Activity: Your copy should hold exactly the lines from the one containing "Open Altwall Тексты песен Bad Religion link" through the last line of the entries, and no pictures.

Source information:
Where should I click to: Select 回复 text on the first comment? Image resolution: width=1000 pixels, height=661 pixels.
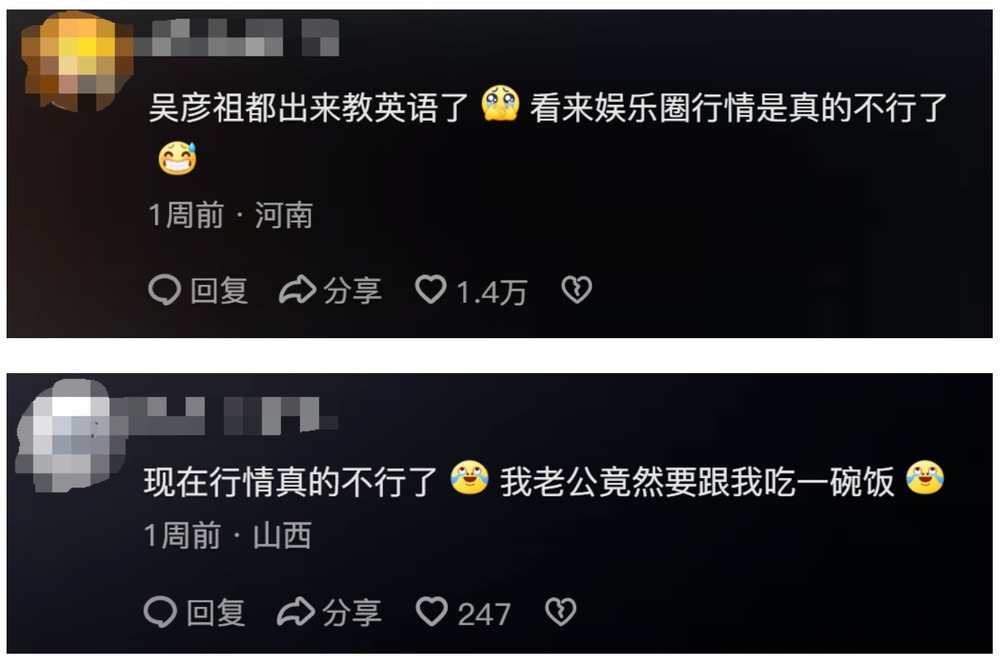[x=219, y=291]

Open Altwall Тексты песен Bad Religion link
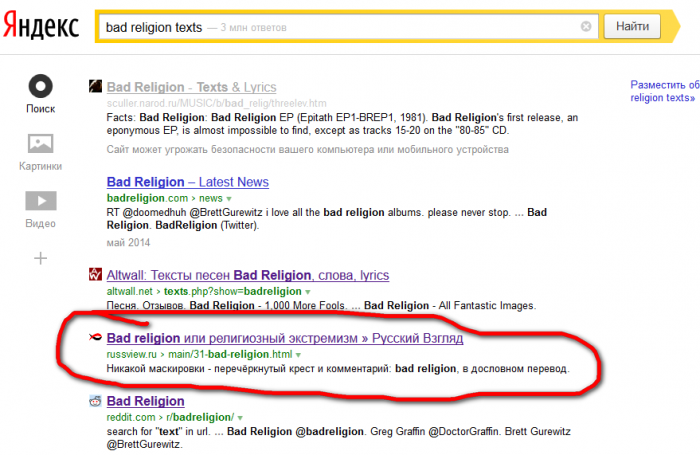click(247, 275)
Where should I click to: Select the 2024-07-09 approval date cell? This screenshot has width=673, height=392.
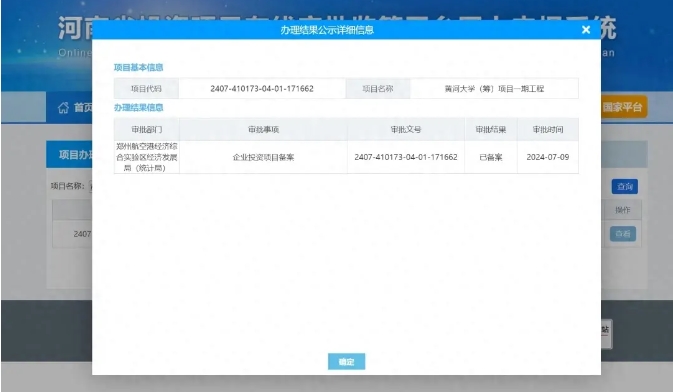[548, 157]
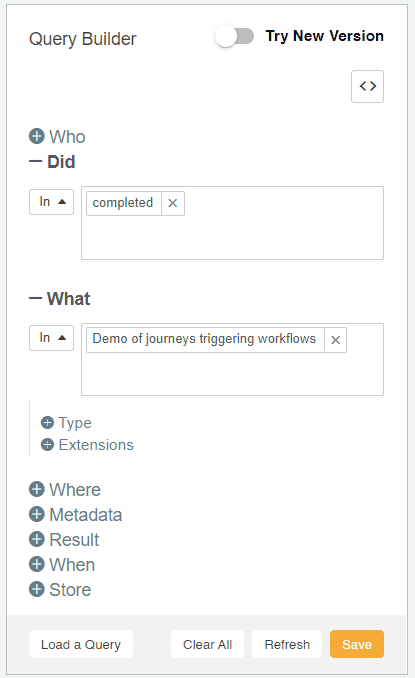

Written solution:
Open Altwall Тексты песен Bad Religion link
click(247, 275)
Where should I click to: Select the 2024-07-09 approval date cell? This screenshot has width=673, height=392.
[548, 157]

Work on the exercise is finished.